Mit einem Verweis auf eine Studie des «Swiss Real Estate Journal» argumentiert die Luzerner Regierung: «Wie eine Analyse der Massnahmen des Kantons Genf zeigten, können Regulierungen Fehlanreize im Wohnungsmarkt setzen und die Wohnungsnot verstärken.» Anders sieht es beispielsweise die Stadtluzerner SP, die gerade die Genfer Wohnpolitik als Vorbild erachtet (zentralplus berichtete).

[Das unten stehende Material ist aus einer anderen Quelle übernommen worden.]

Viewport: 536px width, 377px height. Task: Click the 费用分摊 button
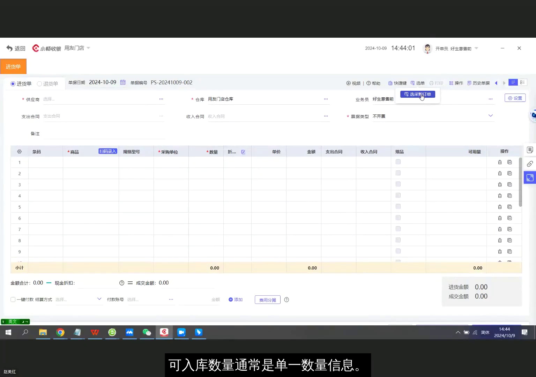click(x=267, y=300)
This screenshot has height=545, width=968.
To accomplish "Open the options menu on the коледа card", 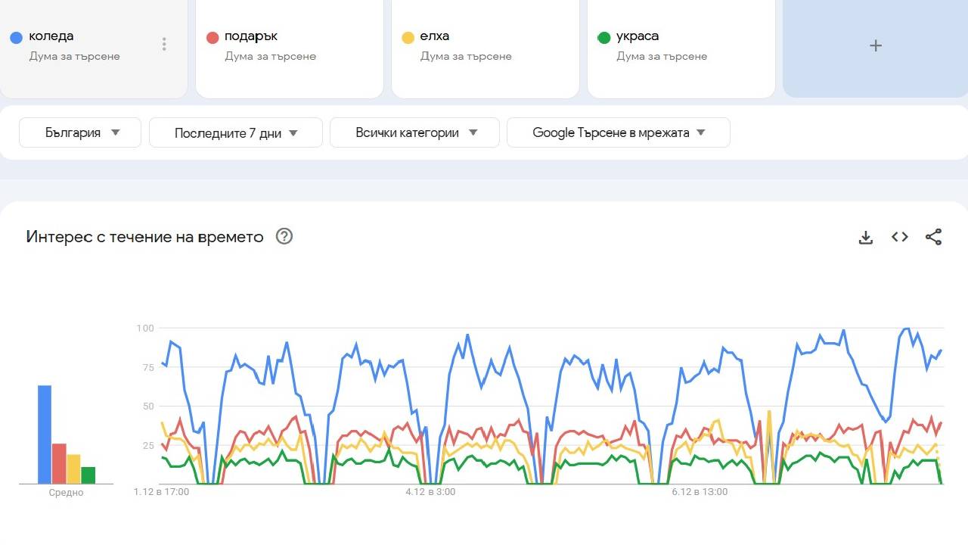I will coord(164,44).
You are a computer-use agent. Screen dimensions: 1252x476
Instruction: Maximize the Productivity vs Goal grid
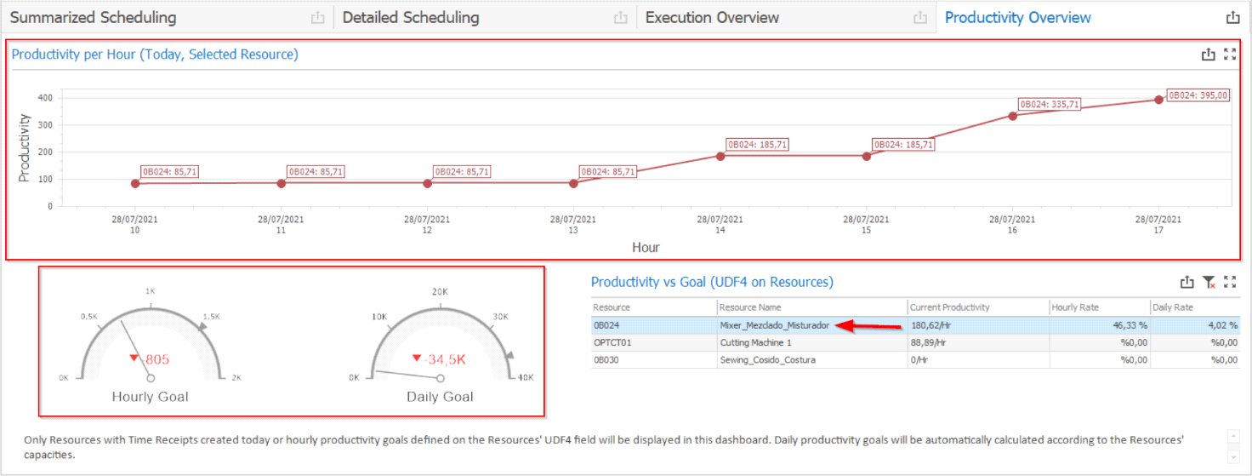(1229, 282)
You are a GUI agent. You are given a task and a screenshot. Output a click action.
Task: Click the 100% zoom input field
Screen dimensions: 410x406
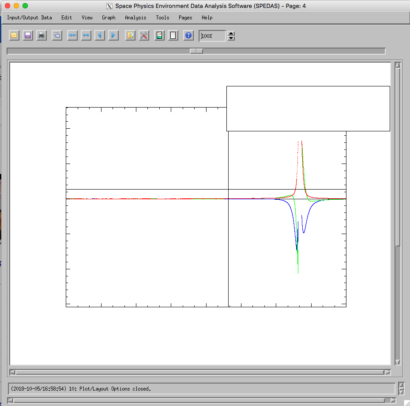pos(212,36)
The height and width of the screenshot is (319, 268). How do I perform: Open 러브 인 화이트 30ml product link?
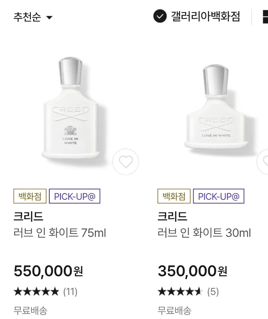pos(204,233)
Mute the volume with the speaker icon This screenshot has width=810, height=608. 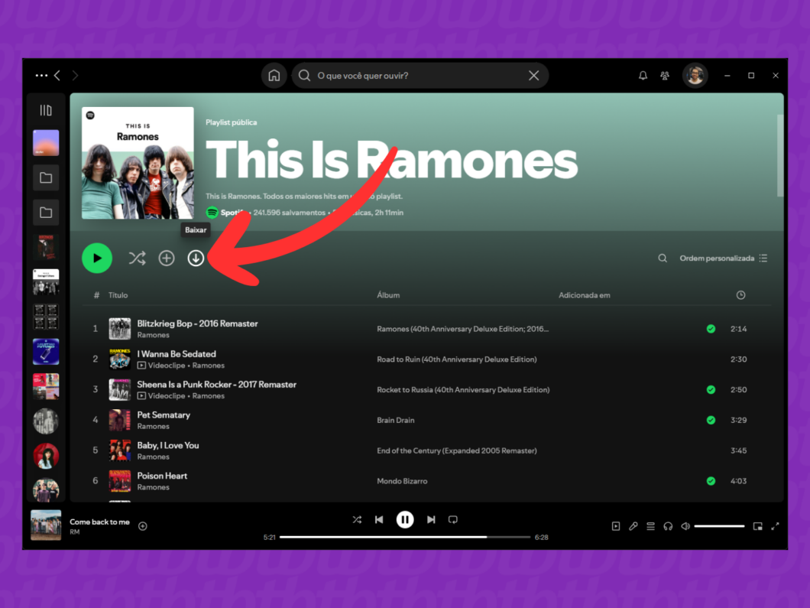pyautogui.click(x=685, y=526)
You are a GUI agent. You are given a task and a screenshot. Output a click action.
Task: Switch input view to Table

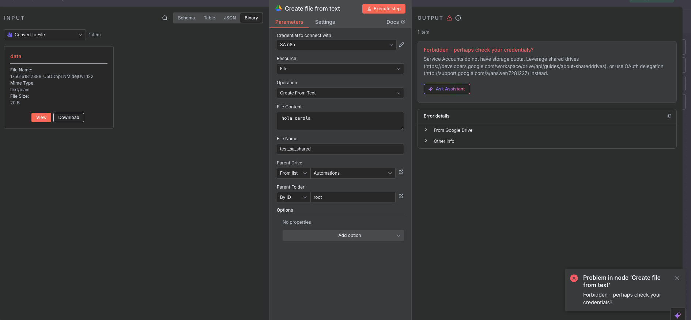209,18
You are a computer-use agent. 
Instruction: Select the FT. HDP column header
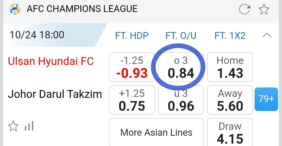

Bundesrat prüft Massnahmen gegen Wohnungsnot

Ganz gegenteilig hat sich kürzlich niemand geringeres als Bundesrat Guy Parmelin geäussert. Parmelin ist Vorsteher des Departements für Wirtschaft und somit auch für das Bundesamt für Wohnungswesen verantwortlich. Und in einem Gespräch mit dem «Tages-Anzeiger» sagte er, dass es Massnahmen des Bundes braucht, um die Wohnungsknappheit in der Schweiz zu lindern. «Vielleicht müssen wir Wege finden, um die Rahmenbedingungen zu verbessern», sagt Parmelin.

Parmelin betont drei Schwerpunkte: Es braucht insgesamt mehr Wohnungen, mehr preisgünstigen Wohnraum und drittens müsse dieser bedarfsgerecht gebaut werden. Also in den Ballungsräumen, wo die Nachfrage am grössten ist. Gelingt es nicht, in den nächsten Jahren genügend Wohnungen zur Verfügung zu stellen, befürchtet Parmelin gar soziale Spannungen. Und es schade dem Wirtschaftsstandort Schweiz, wenn Fachkräfte keine angemessene Wohnung finden, um sich innerhalb der Schweiz niederzulassen.

Der Bundesrat nennt zwei Gründe für das immer knapper werdende Wohnungsangebot. Einerseits leben Menschen in der Schweiz in immer kleineren Haushalten. Gleichzeitig leben aufgrund der Zuwanderung immer mehr Menschen in der Schweiz. Kleiner werdende Haushalte bei zunehmender Zahl der Haushalte – diese Kombination setzt den Schweizer Wohnungsmarkt stark unter Druck. Parmelin rechnet vor, dass es jährlich rund 50'000 neue Wohnungen braucht (zentralplus berichtete).

Kritisch fasst die Aussagen Parmelins der Luzerner Nationalrat Michael Töngi (Grüne) auf. Der Vize-Präsident des Schweizer Mieterverbands schiesst auf Twitter scharf gegen den Bund. Dieser habe es in den vergangenen Jahren versäumt, Gegensteuer gegen die Entwicklungen auf dem Wohnungsmarkt zu geben. Die Antworten der Luzerner Regierung auf den Vorstoss von Marcel Budmiger wird Töngi darum wohl auch kritisch zur Kenntnis nehmen.